▸ **Set exercise a**:
In the CGI lecture notes below, what is the name of the dictionary-like object that Python's cgi module defines?

▸ **Text block**:
Figure 6: Basic CGI Output

Generating Dynamic Content

  • But the whole point of CGI is to generate content dynamically
    • E.g., show a list of environment variables and their values
  • You'll use this frequently when debugging…
#!/usr/bin/env python

import os, cgi

# Headers and an extra blank line
print 'Content-type: text/html'
print

# Body
print '<html><body>'
keys = os.environ.keys()
keys.sort()
for k in keys:
    print '<p>%s: %s</p>' % (cgi.escape(k), cgi.escape(os.environ[k]))
print '</body></html>'
[Environment Variable Output]

Figure 7: Environment Variable Output

A Simple Form (reprise)

[A Simple Form]

Figure 4: A Simple Form

<html>
  <body>
    <form>
      <p>Sequence: <input type="text"/>
      Search type:
      <select>
        <option>Exact match</option>
        <option>Similarity match</option>
        <option>Sub-match</option>
      </select>
      </p>
      <p>Programs: 
      <input type="checkbox">
        FROG (version 1.1)
      </input>
      <input type="checkbox">
        FROG (2.0 beta)
      </input>
      <input type="checkbox">
        Bayes-Hart
      </input>
      </p>
      <p>
        <input type="button" value="Submit Query"/>
        <input type="button" value="Reset"/>
      </p>
    </form>
  </body>
</html> 

Parameter Names

  • Each <input/> element has a name attribute
    • These become the names of the parameters that the client sends to the server
    • The input elements' values are the parameters' values
  • Submitting the form shown above with default values produces:
    • os.environ['REQUEST_METHOD']: "POST"
    • os.environ['SCRIPT_NAME']: "/cgi-bin/simple_form.py"
    • os.environ['CONTENT_TYPE']: "application/x-www-form-urlencoded"
    • os.environ['REQUEST_LENGTH']: "80"
    • Standard input: sequence=GATTACA&search_type=Similarity+match&program=FROG-11&program=Bayes-Hart

Handling Forms

  • Could handle form data directly
    • Read and parse environment variables
    • Read extra data from standard input
  • But the mechanics are the same each time, so use Python's cgi module instead
    • Defines a dictionary-like object called FieldStorage
      • Keys are parameter names
      • Values are either strings (if there's a single value assocatied with the parameter) or lists (if there are many)
  • When a FieldStorage object is created, it reads and stores information contained in the URL and environment
    • Which means that a CGI program should only ever create one
  • Program can read extra data from sys.stdin

Form Handling Example

  • Example: show the parameters send to a script
      #!/usr/bin/env python
      import cgi
      
      print 'Content-type: text/html'
      print
      print '<html><body>'
      form = cgi.FieldStorage()

▸ **Set exercise b**:
Reproduce the records below from their first line through the line containing "Action: coord(301,211)", adding 59 to every coordinate in the answers.

▸ **Stored rows**:
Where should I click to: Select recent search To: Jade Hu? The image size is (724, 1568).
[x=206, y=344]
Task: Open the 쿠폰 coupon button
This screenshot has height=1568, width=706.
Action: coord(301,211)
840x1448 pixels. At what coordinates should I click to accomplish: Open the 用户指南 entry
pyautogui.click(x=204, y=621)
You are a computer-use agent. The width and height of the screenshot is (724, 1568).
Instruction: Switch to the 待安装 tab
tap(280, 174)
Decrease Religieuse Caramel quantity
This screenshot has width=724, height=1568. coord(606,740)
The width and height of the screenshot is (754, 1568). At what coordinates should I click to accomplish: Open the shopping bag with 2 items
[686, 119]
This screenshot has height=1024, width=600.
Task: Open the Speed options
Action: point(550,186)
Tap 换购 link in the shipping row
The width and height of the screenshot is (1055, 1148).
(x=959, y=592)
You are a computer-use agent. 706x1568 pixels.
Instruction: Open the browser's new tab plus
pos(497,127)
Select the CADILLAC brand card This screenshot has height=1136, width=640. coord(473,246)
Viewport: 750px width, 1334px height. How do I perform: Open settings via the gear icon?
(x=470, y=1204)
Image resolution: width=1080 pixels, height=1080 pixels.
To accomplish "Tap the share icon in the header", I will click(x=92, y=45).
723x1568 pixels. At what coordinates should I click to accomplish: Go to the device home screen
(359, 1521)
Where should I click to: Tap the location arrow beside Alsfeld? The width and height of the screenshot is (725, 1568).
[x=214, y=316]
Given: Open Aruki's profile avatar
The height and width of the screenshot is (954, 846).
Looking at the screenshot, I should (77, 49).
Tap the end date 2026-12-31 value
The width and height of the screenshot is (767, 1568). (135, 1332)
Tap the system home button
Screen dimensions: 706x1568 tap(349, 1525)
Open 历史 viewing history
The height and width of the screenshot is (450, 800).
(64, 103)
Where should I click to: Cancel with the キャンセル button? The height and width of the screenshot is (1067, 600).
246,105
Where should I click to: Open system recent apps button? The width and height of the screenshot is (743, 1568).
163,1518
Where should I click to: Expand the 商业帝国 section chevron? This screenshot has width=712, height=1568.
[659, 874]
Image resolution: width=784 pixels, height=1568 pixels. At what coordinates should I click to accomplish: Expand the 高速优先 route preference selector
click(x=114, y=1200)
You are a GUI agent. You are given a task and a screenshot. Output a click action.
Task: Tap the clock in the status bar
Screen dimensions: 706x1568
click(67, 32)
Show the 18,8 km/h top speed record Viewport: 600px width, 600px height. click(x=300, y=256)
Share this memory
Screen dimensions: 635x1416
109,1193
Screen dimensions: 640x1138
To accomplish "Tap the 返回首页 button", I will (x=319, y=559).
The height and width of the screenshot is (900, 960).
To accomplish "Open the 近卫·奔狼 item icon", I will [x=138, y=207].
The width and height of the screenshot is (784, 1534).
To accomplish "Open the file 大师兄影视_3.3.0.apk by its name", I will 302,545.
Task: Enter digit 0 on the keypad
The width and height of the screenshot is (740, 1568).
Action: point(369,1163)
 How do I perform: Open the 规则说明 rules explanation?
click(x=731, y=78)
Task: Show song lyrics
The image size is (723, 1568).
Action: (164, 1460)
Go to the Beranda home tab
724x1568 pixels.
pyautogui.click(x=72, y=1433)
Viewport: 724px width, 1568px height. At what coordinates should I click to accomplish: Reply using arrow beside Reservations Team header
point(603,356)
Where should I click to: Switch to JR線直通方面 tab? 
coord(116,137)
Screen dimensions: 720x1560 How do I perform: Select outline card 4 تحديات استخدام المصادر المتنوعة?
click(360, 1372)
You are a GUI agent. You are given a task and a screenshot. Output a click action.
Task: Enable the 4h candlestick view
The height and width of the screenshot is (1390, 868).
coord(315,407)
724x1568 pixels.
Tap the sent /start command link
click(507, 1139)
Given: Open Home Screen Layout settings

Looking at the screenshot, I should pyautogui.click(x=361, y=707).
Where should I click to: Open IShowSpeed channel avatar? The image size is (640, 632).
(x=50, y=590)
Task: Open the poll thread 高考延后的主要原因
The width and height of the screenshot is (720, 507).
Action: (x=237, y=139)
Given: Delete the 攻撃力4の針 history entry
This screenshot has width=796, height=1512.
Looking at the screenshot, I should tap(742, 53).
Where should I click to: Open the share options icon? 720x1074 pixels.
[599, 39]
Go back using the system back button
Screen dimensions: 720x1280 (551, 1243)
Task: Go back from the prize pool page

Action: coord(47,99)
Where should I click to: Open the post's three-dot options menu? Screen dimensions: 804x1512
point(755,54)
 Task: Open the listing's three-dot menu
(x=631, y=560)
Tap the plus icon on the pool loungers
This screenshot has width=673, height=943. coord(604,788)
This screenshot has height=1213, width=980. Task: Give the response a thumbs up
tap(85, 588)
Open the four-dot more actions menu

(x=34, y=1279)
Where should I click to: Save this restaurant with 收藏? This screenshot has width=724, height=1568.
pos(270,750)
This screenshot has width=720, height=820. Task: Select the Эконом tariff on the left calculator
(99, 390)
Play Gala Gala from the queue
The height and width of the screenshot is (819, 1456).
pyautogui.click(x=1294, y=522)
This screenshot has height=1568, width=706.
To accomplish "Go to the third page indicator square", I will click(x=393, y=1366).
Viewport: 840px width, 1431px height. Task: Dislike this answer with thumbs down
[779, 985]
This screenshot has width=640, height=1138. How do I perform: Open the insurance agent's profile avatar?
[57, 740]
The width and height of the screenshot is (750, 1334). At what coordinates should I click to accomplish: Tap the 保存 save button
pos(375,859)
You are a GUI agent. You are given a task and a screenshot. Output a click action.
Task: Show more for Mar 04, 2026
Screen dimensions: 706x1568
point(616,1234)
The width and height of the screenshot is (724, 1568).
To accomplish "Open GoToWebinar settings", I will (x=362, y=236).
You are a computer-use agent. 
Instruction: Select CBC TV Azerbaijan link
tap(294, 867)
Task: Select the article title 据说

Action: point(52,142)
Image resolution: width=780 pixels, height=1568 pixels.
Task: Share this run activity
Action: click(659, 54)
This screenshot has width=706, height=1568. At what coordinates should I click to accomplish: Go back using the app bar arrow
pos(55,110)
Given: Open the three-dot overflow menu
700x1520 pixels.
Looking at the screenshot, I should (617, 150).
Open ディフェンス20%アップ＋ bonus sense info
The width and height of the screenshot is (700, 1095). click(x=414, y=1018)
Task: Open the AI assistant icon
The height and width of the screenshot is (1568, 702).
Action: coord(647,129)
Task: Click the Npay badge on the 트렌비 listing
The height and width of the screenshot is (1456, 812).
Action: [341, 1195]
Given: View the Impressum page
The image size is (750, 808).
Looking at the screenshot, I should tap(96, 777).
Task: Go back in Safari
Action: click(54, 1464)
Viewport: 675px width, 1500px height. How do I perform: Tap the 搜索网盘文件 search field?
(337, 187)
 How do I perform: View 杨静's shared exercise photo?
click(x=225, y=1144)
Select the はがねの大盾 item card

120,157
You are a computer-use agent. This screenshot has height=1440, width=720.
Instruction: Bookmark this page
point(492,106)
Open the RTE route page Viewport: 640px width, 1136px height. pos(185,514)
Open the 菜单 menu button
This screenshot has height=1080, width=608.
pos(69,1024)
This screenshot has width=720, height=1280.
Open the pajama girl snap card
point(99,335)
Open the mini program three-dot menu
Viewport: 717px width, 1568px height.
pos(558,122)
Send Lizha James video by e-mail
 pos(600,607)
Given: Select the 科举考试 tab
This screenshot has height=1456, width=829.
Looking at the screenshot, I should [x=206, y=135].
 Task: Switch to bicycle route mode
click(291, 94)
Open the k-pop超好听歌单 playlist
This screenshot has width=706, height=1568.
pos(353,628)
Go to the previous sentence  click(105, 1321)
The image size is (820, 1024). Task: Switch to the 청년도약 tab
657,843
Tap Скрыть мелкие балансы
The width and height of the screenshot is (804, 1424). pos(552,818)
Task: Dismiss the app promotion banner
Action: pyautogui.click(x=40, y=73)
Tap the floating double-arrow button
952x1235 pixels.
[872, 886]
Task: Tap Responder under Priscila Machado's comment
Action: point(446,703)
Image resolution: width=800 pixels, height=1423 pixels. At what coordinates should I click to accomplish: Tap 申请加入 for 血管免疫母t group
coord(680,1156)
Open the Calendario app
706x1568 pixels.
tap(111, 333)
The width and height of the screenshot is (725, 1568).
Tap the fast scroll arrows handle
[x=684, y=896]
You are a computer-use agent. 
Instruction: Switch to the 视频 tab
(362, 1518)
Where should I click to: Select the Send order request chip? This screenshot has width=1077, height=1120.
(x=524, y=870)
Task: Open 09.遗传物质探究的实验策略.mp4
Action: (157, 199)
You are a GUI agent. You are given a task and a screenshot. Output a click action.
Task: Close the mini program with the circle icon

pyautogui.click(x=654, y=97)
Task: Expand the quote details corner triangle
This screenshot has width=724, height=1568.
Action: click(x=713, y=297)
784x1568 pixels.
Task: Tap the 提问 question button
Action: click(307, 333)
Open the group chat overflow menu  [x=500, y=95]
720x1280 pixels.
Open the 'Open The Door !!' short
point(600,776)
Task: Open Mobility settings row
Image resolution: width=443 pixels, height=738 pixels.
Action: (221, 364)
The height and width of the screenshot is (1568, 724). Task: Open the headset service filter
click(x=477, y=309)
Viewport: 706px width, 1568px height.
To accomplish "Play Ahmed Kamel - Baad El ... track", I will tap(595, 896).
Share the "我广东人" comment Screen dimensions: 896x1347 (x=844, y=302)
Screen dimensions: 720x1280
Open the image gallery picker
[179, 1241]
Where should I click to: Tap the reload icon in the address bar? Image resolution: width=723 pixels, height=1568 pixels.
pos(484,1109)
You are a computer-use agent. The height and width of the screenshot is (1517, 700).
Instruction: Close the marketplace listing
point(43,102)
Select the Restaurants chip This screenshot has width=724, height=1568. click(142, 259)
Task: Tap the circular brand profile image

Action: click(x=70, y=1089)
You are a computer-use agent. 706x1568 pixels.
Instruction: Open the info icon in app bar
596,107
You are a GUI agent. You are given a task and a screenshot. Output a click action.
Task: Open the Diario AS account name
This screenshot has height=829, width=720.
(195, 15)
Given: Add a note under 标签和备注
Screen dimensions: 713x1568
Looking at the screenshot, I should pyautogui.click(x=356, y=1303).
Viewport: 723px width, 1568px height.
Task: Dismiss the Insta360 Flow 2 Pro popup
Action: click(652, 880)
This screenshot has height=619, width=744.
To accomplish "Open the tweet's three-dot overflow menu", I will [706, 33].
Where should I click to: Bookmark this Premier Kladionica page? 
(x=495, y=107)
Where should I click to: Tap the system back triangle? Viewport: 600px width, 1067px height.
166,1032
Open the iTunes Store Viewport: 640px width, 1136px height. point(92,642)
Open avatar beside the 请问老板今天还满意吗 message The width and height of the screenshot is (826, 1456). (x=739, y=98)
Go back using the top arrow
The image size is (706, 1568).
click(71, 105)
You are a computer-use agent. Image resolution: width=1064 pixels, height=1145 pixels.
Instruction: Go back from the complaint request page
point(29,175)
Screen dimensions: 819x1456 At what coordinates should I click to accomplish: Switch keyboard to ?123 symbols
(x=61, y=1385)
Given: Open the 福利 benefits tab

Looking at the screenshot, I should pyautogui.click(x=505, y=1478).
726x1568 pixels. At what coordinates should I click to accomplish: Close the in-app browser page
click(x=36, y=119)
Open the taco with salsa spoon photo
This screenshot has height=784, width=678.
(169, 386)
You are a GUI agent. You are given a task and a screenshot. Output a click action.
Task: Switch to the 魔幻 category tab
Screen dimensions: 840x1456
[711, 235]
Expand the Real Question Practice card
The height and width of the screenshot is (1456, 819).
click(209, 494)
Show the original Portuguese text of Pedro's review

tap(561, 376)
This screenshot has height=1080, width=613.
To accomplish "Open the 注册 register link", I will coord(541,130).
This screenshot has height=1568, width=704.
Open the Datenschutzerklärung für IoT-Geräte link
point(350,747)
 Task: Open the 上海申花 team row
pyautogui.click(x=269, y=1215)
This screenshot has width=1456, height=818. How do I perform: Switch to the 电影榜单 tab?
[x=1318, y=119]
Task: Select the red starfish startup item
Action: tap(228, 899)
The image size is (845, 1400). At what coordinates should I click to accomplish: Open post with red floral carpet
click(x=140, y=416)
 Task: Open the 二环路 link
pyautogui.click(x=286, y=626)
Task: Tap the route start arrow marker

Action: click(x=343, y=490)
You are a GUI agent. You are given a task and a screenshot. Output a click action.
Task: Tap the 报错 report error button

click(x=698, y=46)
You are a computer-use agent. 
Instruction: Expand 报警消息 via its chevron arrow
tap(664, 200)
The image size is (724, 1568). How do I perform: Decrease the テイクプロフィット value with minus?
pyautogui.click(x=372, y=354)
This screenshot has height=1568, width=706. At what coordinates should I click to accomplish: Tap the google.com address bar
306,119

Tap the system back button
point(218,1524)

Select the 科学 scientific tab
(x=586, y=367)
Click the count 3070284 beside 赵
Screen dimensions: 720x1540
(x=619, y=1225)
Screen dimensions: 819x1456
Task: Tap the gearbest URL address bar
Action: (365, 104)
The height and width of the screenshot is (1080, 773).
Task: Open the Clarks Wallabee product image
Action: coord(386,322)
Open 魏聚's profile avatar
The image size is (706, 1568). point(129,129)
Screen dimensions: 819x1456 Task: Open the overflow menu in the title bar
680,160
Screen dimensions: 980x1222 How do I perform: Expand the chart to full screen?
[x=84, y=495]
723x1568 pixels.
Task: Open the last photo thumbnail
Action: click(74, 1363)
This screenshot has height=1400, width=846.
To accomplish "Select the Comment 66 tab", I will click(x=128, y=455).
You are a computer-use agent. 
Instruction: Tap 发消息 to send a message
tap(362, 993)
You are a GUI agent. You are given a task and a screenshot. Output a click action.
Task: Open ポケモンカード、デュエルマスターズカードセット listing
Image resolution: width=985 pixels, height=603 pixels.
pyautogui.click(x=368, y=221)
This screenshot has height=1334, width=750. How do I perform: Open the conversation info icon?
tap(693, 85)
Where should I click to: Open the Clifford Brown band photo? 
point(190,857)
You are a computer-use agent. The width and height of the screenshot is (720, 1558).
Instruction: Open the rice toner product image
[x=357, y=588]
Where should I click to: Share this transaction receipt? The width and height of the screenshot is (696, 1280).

▸ **Full solution a**:
FieldStorage

▸ **Full solution b**:
Where should I click to: Select recent search To: Jade Hu? The image size is (724, 1568).
[x=265, y=403]
Task: Open the 쿠폰 coupon button
This screenshot has height=1568, width=706.
Action: coord(360,270)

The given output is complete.